In the winter of 1851–1852 a crew working for the U.S. government surveyed all the section corners of the land that would become Cranmoor, walking through the woods and probably crossing the marshes on the ice, measuring with chain and compass. When done, the deputy surveyor filed this general description of the six mile square that now includes northwest Cranmoor:
This Township is very nearly all covered either with Marsh or swamp there is not to exceed in the Township two Sections of land that would admit of cultivation and that in detached parcels, not exceeding 20 acres in any one tract. The division between the open Marsh and swamp, which is more or less timber & extends from the S.W. Corner of the Township to the South east Corner of Section 12, surrounding the corners to Sec. 13. 14. 23. & 24. is an almost impenetrable swamp of Black alders(?) embracing about one Section of land. Timber on Swamp Tamarack & small Spruce(?) very thick. water from 6 to 20 inches deep, the marsh is covered with a light crop of grass, water from 12 to 40 inches deep, innumerable small Islands(?) interspered over this Town, the margins of which abound with Cranberries.
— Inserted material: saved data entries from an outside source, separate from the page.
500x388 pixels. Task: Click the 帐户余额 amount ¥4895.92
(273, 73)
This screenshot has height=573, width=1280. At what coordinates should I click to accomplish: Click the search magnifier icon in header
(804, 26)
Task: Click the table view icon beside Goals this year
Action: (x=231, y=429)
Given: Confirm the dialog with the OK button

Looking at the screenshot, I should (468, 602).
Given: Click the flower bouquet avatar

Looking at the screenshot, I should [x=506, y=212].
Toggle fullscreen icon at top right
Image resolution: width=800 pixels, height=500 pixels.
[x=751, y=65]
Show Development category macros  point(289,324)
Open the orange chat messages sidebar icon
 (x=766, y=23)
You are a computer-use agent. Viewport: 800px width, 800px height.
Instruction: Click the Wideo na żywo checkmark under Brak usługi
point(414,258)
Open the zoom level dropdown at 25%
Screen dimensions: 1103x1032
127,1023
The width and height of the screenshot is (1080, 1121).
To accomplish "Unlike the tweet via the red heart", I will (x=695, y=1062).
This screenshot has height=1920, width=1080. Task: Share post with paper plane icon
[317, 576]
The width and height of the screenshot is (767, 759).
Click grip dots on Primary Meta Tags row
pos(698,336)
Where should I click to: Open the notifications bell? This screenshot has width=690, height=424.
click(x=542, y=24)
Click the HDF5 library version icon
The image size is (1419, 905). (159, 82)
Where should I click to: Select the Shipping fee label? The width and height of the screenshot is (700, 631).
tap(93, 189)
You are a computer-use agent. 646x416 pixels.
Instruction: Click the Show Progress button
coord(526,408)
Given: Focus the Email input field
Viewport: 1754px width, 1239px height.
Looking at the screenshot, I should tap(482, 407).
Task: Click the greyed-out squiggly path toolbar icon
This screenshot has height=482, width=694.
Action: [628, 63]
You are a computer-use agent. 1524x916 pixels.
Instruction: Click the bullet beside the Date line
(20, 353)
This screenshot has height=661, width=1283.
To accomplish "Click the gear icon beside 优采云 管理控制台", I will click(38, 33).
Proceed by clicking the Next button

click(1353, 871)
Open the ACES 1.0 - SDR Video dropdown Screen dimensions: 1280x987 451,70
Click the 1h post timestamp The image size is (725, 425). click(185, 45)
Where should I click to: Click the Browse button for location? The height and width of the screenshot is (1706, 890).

The Town of Cranmoor was established in 1903, taking its name from the community of Cranmoor.

==Demographics==
As of the census of 2000, there were 175 people, 66 households, and 48 families residing in the town. The population density was 4.8 people per square mile (1.8/km^{2}). There were 75 housing units at an average density of 2 per square mile (0.8/km^{2}). The racial makeup of the town was 85.14% White, 10.29% Native American, 0.57% Asian, 2.86% from other races, and 1.14% from two or more races. Hispanic or Latino people of any race were 3.43% of the population.

There were 66 households, out of which 31.8% had children under the age of 18 living with them, 66.7% were married couples living together, 3.0% had a female householder with no husband present, and 25.8% were non-families. 21.2% of all households were made up of individuals, and 10.6% had someone living alone who was 65 years of age or older. The average household size was 2.65 and the average family size was 3.04.

In the town, the population was spread out, with 26.3% under the age of 18, 8% from 18 to 24, 29.1% from 25 to 44, 22.9% from 45 to 64, and 13.7% who were 65 years of age or older. The median age was 38 years. For every 100 females, there were 103.5 males. For every 100 females age 18 and over, there were 101.6 males.

The median income for a household in the town was $46,250, and the median income for a family was $53,500. Males had a median income of $29,688 versus $24,375 for females. The per capita income for the town was $28,727. About 5.8% of families and 10.8% of the population were below the poverty line, including 13.8% of those under the age of 18 and none of those 65 or over.